# [Aim of the task]
Down to the last line, copy the records below without any change.

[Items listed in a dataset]
━━━━━━

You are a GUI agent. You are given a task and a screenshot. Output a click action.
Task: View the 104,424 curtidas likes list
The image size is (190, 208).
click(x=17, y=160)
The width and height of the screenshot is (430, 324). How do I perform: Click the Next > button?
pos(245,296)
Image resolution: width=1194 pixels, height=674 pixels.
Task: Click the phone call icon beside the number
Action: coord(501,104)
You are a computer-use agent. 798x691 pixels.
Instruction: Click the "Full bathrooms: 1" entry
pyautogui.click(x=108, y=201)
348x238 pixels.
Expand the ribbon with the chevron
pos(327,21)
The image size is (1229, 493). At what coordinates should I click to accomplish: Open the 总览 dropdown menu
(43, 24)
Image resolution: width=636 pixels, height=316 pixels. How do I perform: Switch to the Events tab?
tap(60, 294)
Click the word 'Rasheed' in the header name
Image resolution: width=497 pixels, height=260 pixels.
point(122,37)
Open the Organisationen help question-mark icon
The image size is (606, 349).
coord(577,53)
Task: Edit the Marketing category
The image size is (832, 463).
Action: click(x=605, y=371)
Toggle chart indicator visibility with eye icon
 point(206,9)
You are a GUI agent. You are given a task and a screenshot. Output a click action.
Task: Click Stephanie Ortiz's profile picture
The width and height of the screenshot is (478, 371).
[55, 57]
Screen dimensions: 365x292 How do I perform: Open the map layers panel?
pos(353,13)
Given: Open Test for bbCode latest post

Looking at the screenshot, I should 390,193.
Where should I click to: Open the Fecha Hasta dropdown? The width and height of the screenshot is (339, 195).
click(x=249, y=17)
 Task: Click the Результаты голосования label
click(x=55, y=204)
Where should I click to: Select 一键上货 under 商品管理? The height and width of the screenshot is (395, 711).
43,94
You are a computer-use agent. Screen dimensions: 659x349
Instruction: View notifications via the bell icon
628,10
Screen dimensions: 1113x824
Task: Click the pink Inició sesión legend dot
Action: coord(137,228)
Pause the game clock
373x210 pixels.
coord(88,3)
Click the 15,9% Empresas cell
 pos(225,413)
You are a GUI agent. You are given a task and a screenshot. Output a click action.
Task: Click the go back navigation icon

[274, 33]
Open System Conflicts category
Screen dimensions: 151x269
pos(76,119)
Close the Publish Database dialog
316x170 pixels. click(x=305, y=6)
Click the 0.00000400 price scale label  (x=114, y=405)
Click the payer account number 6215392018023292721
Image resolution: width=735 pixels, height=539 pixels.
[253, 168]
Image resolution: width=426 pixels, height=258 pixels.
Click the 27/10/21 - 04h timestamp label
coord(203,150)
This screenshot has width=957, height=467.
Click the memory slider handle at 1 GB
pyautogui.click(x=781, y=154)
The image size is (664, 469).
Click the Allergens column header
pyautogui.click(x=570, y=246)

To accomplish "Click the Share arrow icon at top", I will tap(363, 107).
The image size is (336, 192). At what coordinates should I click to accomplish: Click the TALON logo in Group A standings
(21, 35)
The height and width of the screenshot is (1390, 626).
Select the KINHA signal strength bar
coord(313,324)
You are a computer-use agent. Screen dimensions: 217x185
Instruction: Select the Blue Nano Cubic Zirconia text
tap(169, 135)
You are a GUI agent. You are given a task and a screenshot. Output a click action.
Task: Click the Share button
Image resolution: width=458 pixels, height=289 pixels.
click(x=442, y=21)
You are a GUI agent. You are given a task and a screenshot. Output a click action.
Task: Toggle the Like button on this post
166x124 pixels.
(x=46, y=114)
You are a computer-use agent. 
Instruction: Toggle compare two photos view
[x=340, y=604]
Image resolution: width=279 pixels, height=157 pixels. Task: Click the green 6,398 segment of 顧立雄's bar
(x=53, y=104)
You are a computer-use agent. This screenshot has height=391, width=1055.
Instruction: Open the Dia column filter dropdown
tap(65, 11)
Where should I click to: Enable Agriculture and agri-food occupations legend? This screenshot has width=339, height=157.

━━━━━━

# [Written reply]
You are a GUI agent. You are given a task and a screenshot. Output a click action.
Task: View the 104,424 curtidas likes list
The image size is (190, 208).
click(x=17, y=160)
The width and height of the screenshot is (430, 324). How do I perform: Click the Next > button?
pos(245,296)
Image resolution: width=1194 pixels, height=674 pixels.
Task: Click the phone call icon beside the number
Action: coord(501,104)
You are a computer-use agent. 798x691 pixels.
Instruction: Click the "Full bathrooms: 1" entry
pyautogui.click(x=108, y=201)
348x238 pixels.
Expand the ribbon with the chevron
pos(327,21)
The image size is (1229, 493). At what coordinates should I click to accomplish: Open the 总览 dropdown menu
(43, 24)
Image resolution: width=636 pixels, height=316 pixels. How do I perform: Switch to the Events tab?
tap(60, 294)
Click the word 'Rasheed' in the header name
Image resolution: width=497 pixels, height=260 pixels.
point(122,37)
Open the Organisationen help question-mark icon
The image size is (606, 349).
coord(577,53)
Task: Edit the Marketing category
The image size is (832, 463).
Action: click(x=605, y=371)
Toggle chart indicator visibility with eye icon
 point(206,9)
You are a GUI agent. You are given a task and a screenshot. Output a click action.
Task: Click Stephanie Ortiz's profile picture
The width and height of the screenshot is (478, 371).
[55, 57]
Screen dimensions: 365x292 How do I perform: Open the map layers panel?
pos(353,13)
Given: Open Test for bbCode latest post

Looking at the screenshot, I should 390,193.
Where should I click to: Open the Fecha Hasta dropdown? The width and height of the screenshot is (339, 195).
click(x=249, y=17)
 Task: Click the Результаты голосования label
click(x=55, y=204)
Where should I click to: Select 一键上货 under 商品管理? The height and width of the screenshot is (395, 711).
43,94
You are a computer-use agent. Screen dimensions: 659x349
Instruction: View notifications via the bell icon
628,10
Screen dimensions: 1113x824
Task: Click the pink Inició sesión legend dot
Action: coord(137,228)
Pause the game clock
373x210 pixels.
coord(88,3)
Click the 15,9% Empresas cell
 pos(225,413)
You are a GUI agent. You are given a task and a screenshot. Output a click action.
Task: Click the go back navigation icon

[274, 33]
Open System Conflicts category
Screen dimensions: 151x269
pos(76,119)
Close the Publish Database dialog
316x170 pixels. click(x=305, y=6)
Click the 0.00000400 price scale label  (x=114, y=405)
Click the payer account number 6215392018023292721
Image resolution: width=735 pixels, height=539 pixels.
[253, 168]
Image resolution: width=426 pixels, height=258 pixels.
Click the 27/10/21 - 04h timestamp label
coord(203,150)
This screenshot has width=957, height=467.
Click the memory slider handle at 1 GB
pyautogui.click(x=781, y=154)
The image size is (664, 469).
Click the Allergens column header
pyautogui.click(x=570, y=246)

To accomplish "Click the Share arrow icon at top", I will tap(363, 107).
The image size is (336, 192). At what coordinates should I click to accomplish: Click the TALON logo in Group A standings
(21, 35)
The height and width of the screenshot is (1390, 626).
Select the KINHA signal strength bar
coord(313,324)
You are a computer-use agent. Screen dimensions: 217x185
Instruction: Select the Blue Nano Cubic Zirconia text
tap(169, 135)
You are a GUI agent. You are given a task and a screenshot. Output a click action.
Task: Click the Share button
Image resolution: width=458 pixels, height=289 pixels.
click(x=442, y=21)
You are a GUI agent. You are given a task and a screenshot. Output a click action.
Task: Toggle the Like button on this post
166x124 pixels.
(x=46, y=114)
You are a computer-use agent. 
Instruction: Toggle compare two photos view
[x=340, y=604]
Image resolution: width=279 pixels, height=157 pixels. Task: Click the green 6,398 segment of 顧立雄's bar
(x=53, y=104)
You are a computer-use agent. This screenshot has height=391, width=1055.
Instruction: Open the Dia column filter dropdown
tap(65, 11)
Where should I click to: Enable Agriculture and agri-food occupations legend? This screenshot has width=339, height=157.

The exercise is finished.